Heracles, sin detenerse, se permitió un breve silencio mientras masticaba.
– En ocasiones, el cansancio se quita con cansancio -dijo-. De esta forma, tras muchos cansancios seguidos nos volvemos incansables.
Diágoras lo vio alejarse al mismo ritmo, calle abajo, y, a regañadientes, se unió a él.
– ¡Y todavía te atreves a decir que no te gusta la filosofía! -resopló.
Caminaron durante un trecho en el silencio de la Noche cercana. La calle por la que había huido la mujer proseguía sin interrupciones entre dos filas de casas ruinosas. Muy pronto, la oscuridad sería absoluta, y ni siquiera las casas podrían vislumbrarse.
– Estas callejuelas viejas y tenebrosas… -se quejó Diágoras-. ¡Sólo Atenea sabe adónde puede haber ido esa mujer! Era joven y ágil… Creo que sería capaz de correr sin detenerse hasta salir del Ática…
Y la imaginó huyendo, en efecto, hacia los bosques colindantes, dejando huellas en el barro con sus pies descalzos, bajo el brillo de una luna tan blanca como un lirio en las manos de una muchacha, sin importarle la oscuridad (pues, sin duda, conocería el camino), saltando sobre los lirios, la respiración agitando su pecho, el sonido de sus pasos atenuado por la distancia, los ojos de cervatilla muy abiertos. Quizá se despojaría de la ropa para correr con más presteza, y la blancura de lirio de su cuerpo desnudo cruzaría la espesura como un relámpago sin que los árboles lo estorbaran, el pelo suelto enredándose apenas en la cornamenta de las ramas, finas como tallos de plantas o dedos de muchacha, veloz, desnuda y pálida como una flor de marfil que una adolescente sostuviera entre sus manos mientras huye. [14]
Habían llegado a una encrucijada.
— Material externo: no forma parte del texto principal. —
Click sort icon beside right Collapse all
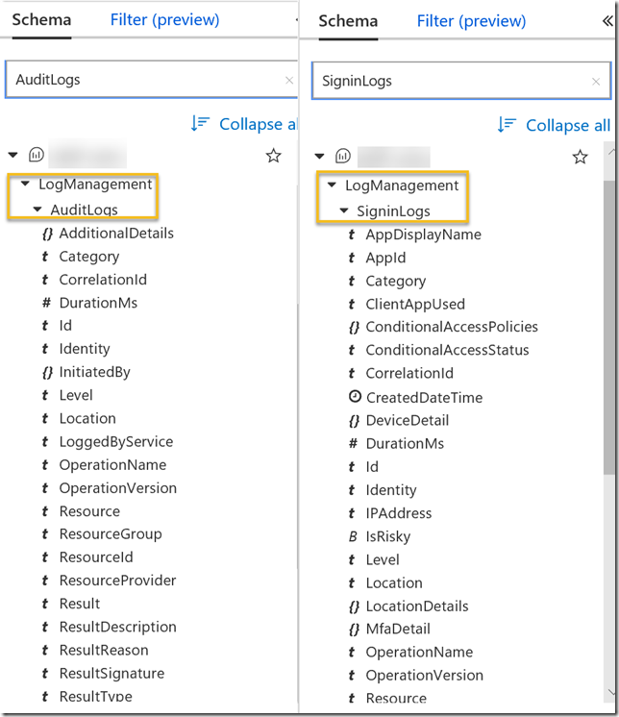 507,124
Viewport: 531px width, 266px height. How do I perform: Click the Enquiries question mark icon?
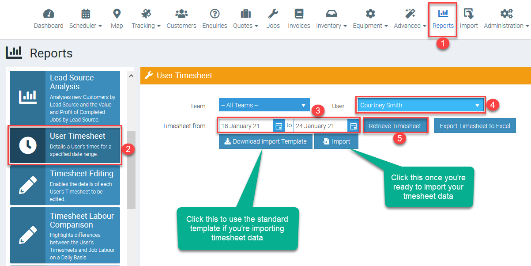215,14
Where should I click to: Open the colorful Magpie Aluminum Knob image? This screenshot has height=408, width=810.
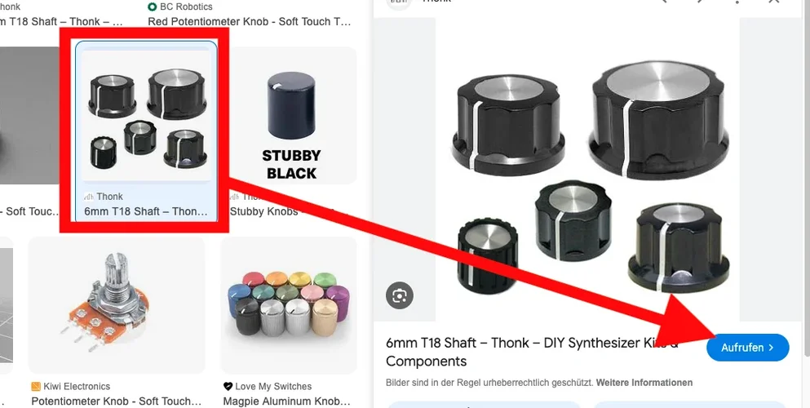click(289, 305)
Más allá, la calle se prolongaba con un pasaje estrecho, sembrado de piedras; otra callejuela arrancaba a la izquierda; a la derecha, un pequeño puente entre dos casas altas cobijaba un angosto túnel cuyo extremo final se perdía entre las sombras.
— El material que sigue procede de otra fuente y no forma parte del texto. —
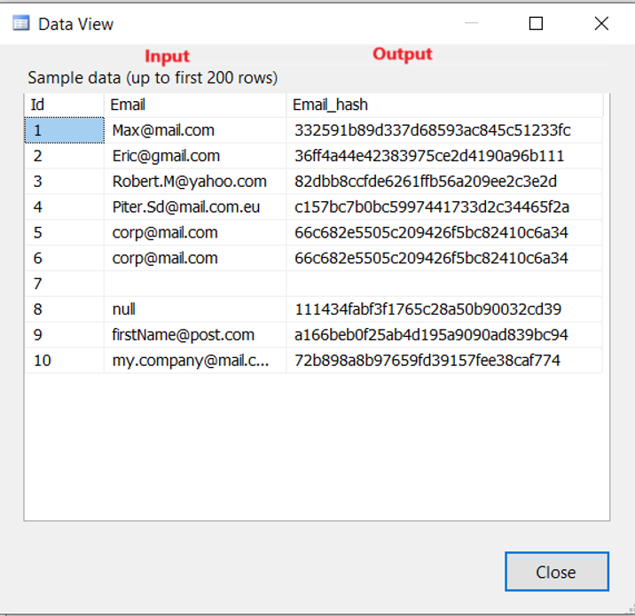
Task: Select the Piter.Sd@mail.com.eu cell
Action: [x=192, y=207]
– ¿Y ahora? -se irritó Diágoras-. ¿Debemos echar a suertes nuestro camino?
Sintió la presión en el brazo y se dejó conducir en silencio, dócilmente pero con rapidez, hacia la esquina más cercana al túnel.
– Esperaremos aquí -susurró Heracles.
– Pero ¿y la mujer?
– A veces esperar es una forma de perseguir.
– ¿Acaso supones que va a regresar sobre sus pasos?
– Por supuesto -Heracles capturó otro higo-. Siempre se regresa. Y habla más bajo: la presa puede asustarse.
Esperaron. La luna descubrió su cuerna blanca. Un golpe de viento fugacísimo animó la quietud de la noche. Ambos hombres se arrebujaron aún más en sus mantos; Diágoras reprimió un escalofrío, pese a que la temperatura era menos desagradable que en la Ciudad debido a la presencia moderadora del mar.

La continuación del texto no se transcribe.